*** Dataset content Section Begins ***
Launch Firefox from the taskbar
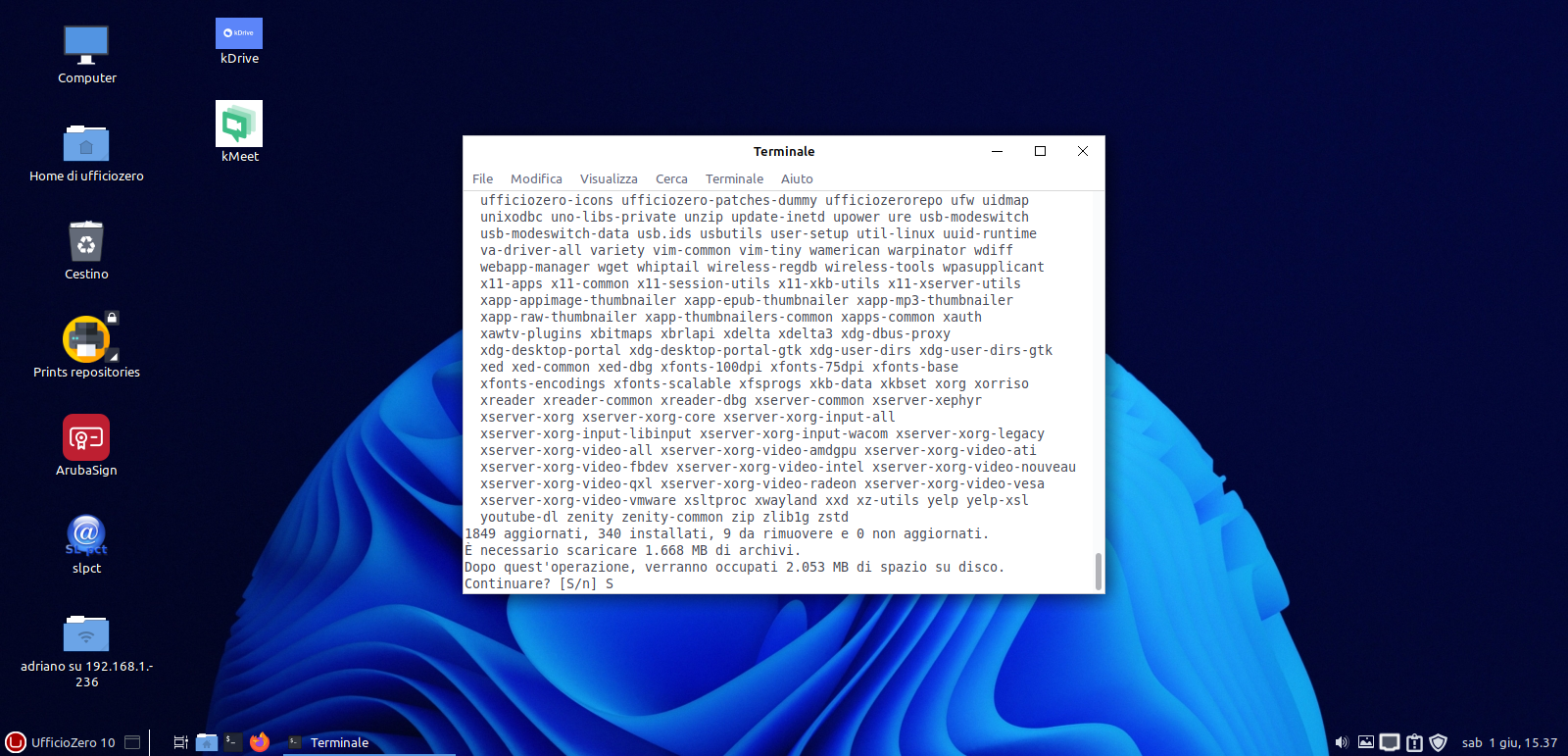Screen dimensions: 1568x756 [x=259, y=742]
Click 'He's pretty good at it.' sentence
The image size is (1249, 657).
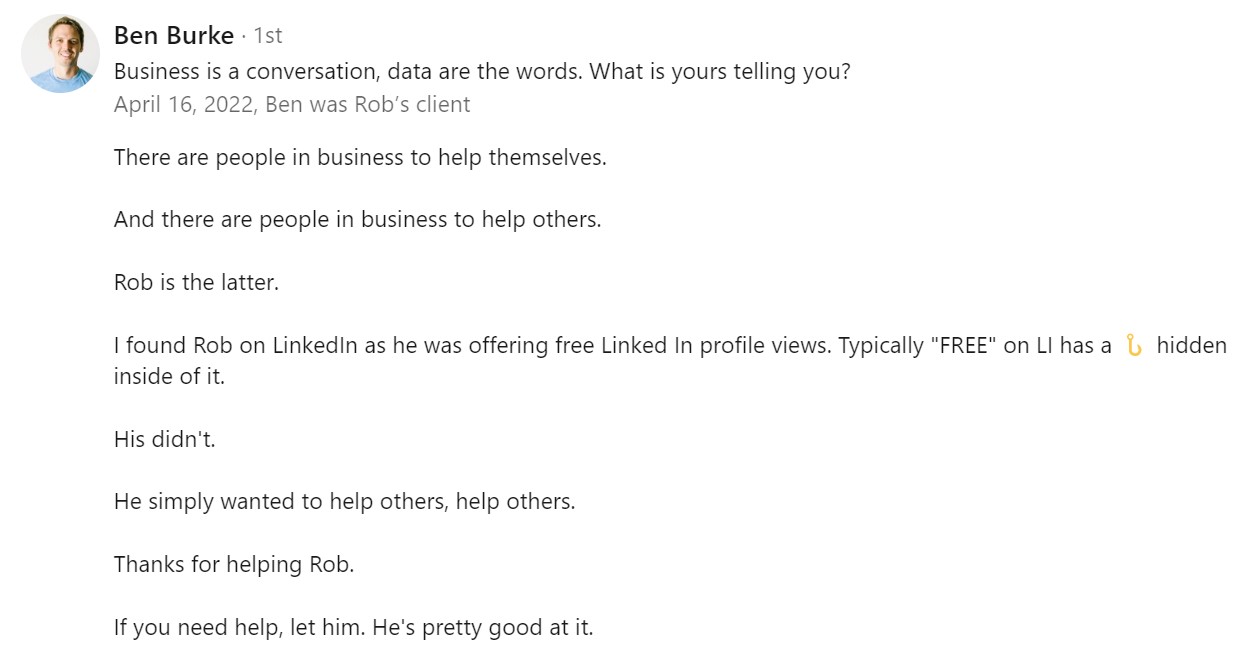(x=489, y=628)
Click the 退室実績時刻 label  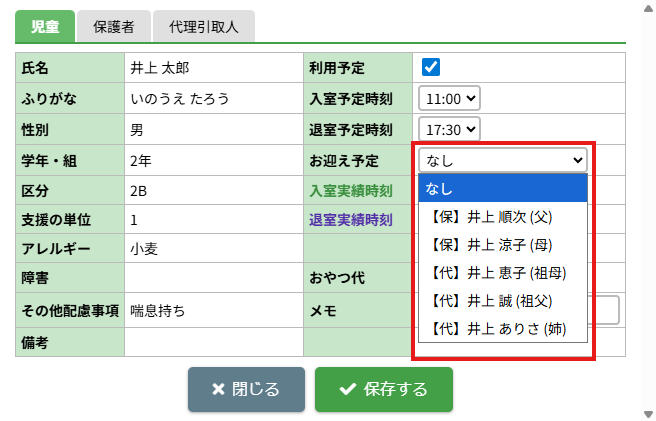click(350, 220)
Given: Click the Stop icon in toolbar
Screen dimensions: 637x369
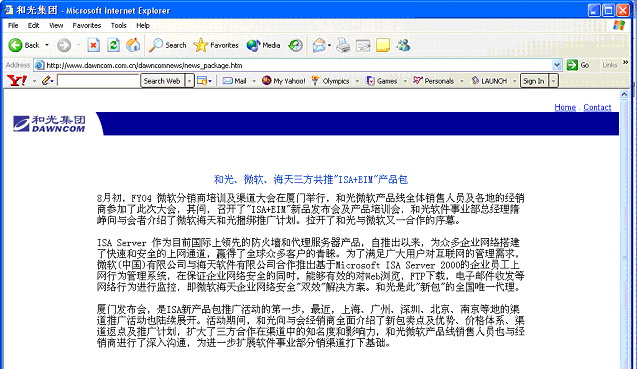Looking at the screenshot, I should click(x=93, y=45).
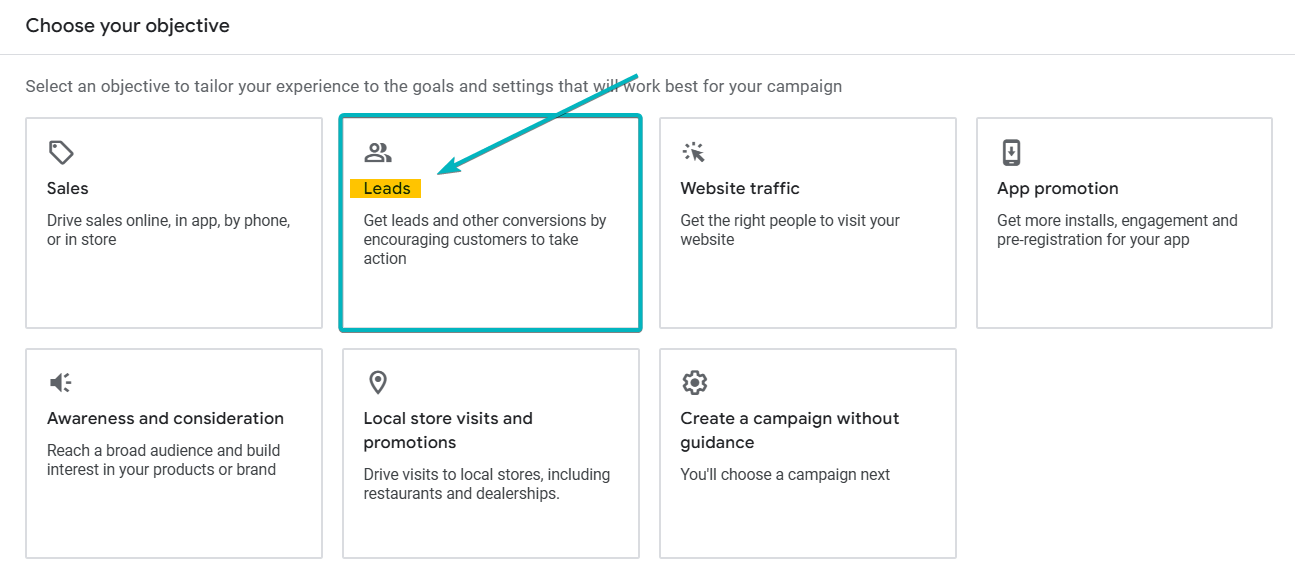This screenshot has height=574, width=1295.
Task: Pick Local store visits and promotions title
Action: [448, 430]
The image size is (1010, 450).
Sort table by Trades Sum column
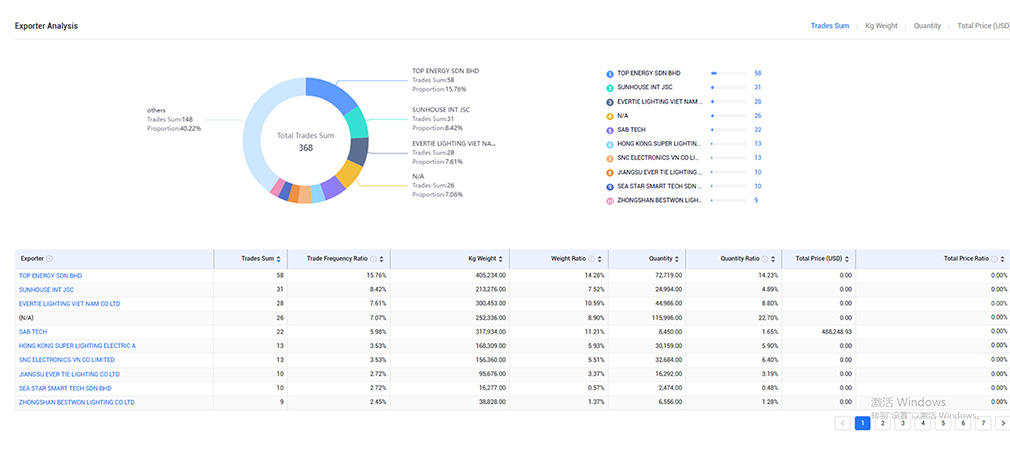(278, 258)
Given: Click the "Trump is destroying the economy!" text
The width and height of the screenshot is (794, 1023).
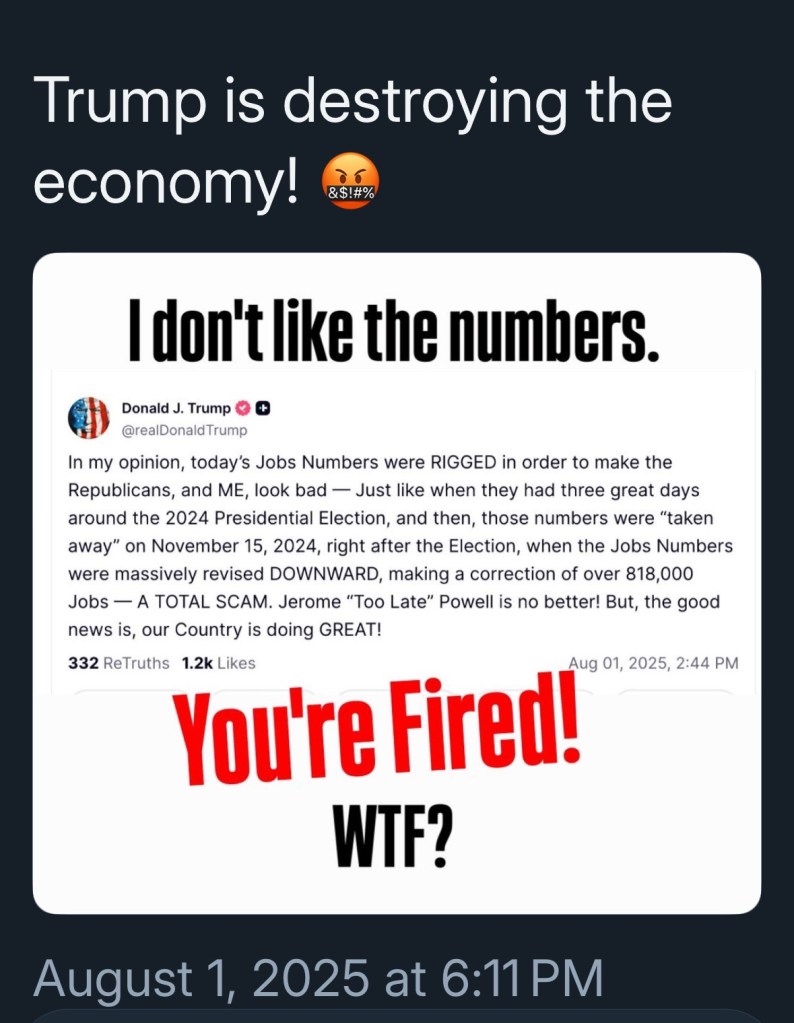Looking at the screenshot, I should click(x=352, y=142).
*** Dataset content Section Ends ***
Exercise directions: Across the entries above, how many lines contain the string "Given"? The number alone is the answer.

Answer space: 2